一言日記は、一日を全部説明しなくても書けます。「楽しかった」だけでもよいし、「帰り道のパン屋が、まだ開いていた」と場面だけ残してもよいものです。文字数の正解を決めるより、あとから自分が思い出せる小さな手がかりを一つ入れてみましょう。
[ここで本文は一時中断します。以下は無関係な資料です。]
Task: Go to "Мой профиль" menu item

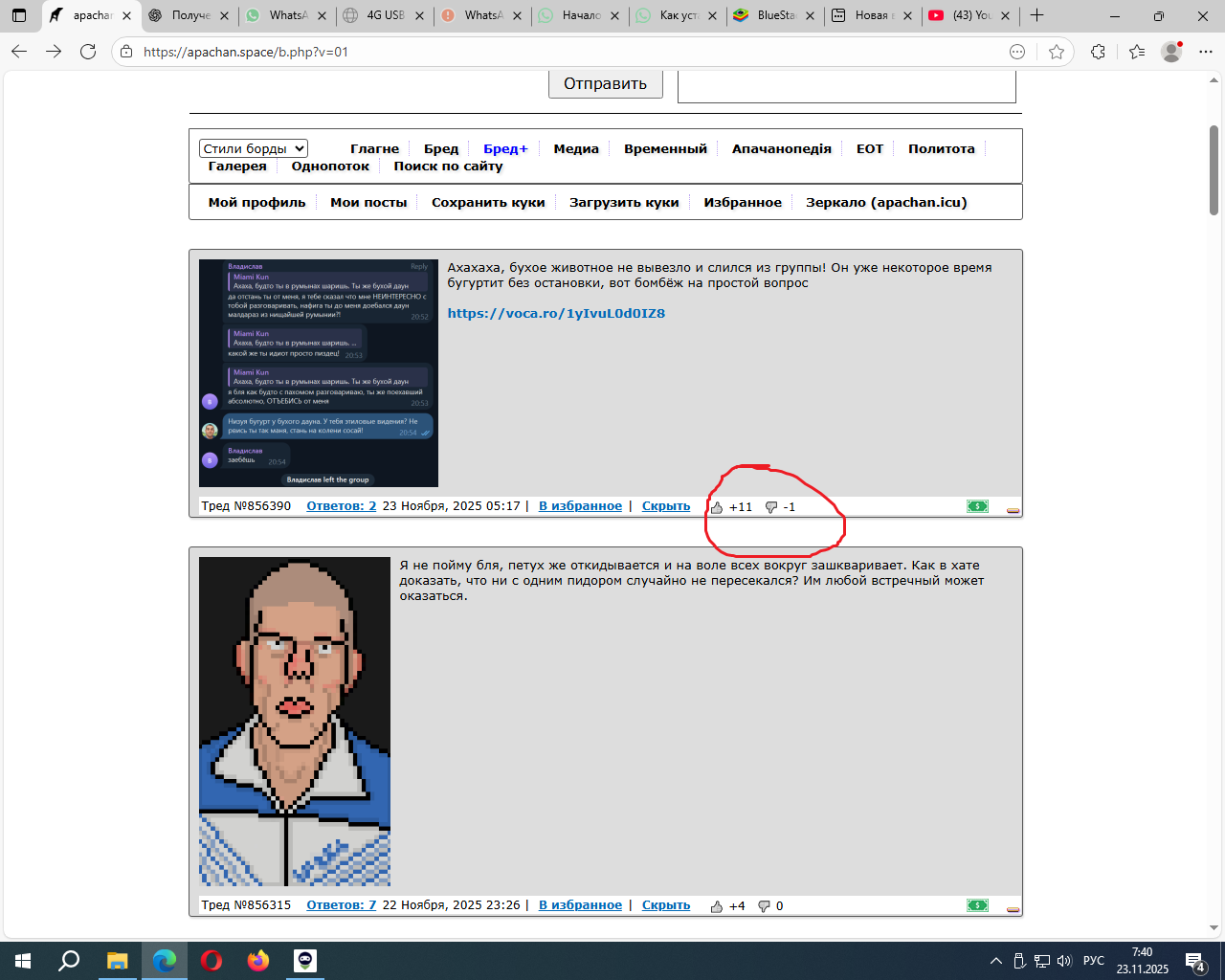Action: coord(256,202)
以下の十八の例文は、この記事のために作ったものです。気に入った一文の名詞や動作を、自分の今日に置き換えて使えます。立派な出来事や前向きな結論を付け足す必要はありません。
ふだんの生活を残す六つの例文
- 朝のトーストを少し焦がした。端だけ、いつもより苦い。
- 駅までの道で、半袖の人が少なくなっていた。
- 冷蔵庫に残っていた卵で、夕食が決まった。
- 洗ったシーツが乾いて、今日は早く布団に入りたい。
- いつものお茶を、今日は大きいカップで飲んだ。
- 玄関に置いた傘を見て、雨の予報を思い出した。
「朝ごはんを食べた」を少し具体的にするなら、献立・温度・食べた場所のどれかを一つ足します。全部足すと説明が長くなるので、「冷たい」「窓際で」など、残したい部分だけで十分です。
仕事や学校の日に使える四つの例文
- 説明の途中で一度言い直せた。急がなくてよかった。
- 昼休みに外へ出たら、午後の風が冷たかった。
- 今日の資料は、表の見出しを直したところで終わり。
- 帰り際の「また明日」が、今日は少しうれしかった。
成果が出た日だけを記録しようとすると、途中の日が書きにくくなります。「何が終わったか」の代わりに「どこまで進んだか」を残すと、未完成のまま一文にできます。人に見せる可能性がある記録では、職場名や相手の実名、業務の秘密を含めない形に直しましょう。
何も予定がなかった休日の四つの例文
- 本を三ページ読んで閉じた。続きはまだ気になる。
- 散歩の途中で引き返したけれど、空は見られた。
- 午後まで部屋着で過ごした。今日はそのまま。
- 机の上だけ片づけたら、マグカップの場所ができた。
「出かけなかった」の一文から始めてもかまいません。そこに、代わりにしていたことを一つ添えると、その休日の輪郭が残ります。「出かけずに、古い写真を眺めていた」のように、休みの評価をせずに書く方法です。
気分を残したい日の四つの例文
- 返事を待つあいだ、同じ画面を何度も開いた。
- 予定がなくなって残念。でも、少しほっともした。
- 理由はまだわからないけれど、今日は静かに過ごしたい。
- うれしかった話を、帰り道でもう一度思い出した。
気持ちは一つにまとめなくても大丈夫です。「残念だけど、ほっとした」のように二つ並べても、一言日記になります。感情の名前が出てこない日は、最初の例のように自分の動作を書けば、無理に説明せず残せます。
例文を自分の言葉にする三つの型
丸写しでは自分の一日とずれてしまうときは、次の空欄だけ埋めてみてください。
- 場面の型:「[場所]で、[目に入ったもの]を見た。」
- 変化の型:「いつもの[もの・動作]が、今日は[違い]だった。」
- 途中の型:「[やっていたこと]は、[進んだところ]まで。」
たとえば場面の型なら「バス停で、左右の色が違う手袋を見た」。変化の型なら「いつもの帰り道が、今日は祭りの準備で明るかった」。上手な表現を探すより、そのとき実際に見たものを入れると、自分の記録になります。
書いた一文が短すぎると感じたら、すぐに伸ばさず声に出さずに読み返してみます。自分がその場面を思い出せるなら、それで完了です。一文が二文になっても、長さを直すために削らなくてかまいません。今日使える形を一つ選んで、今あるメモ欄に残してみてください。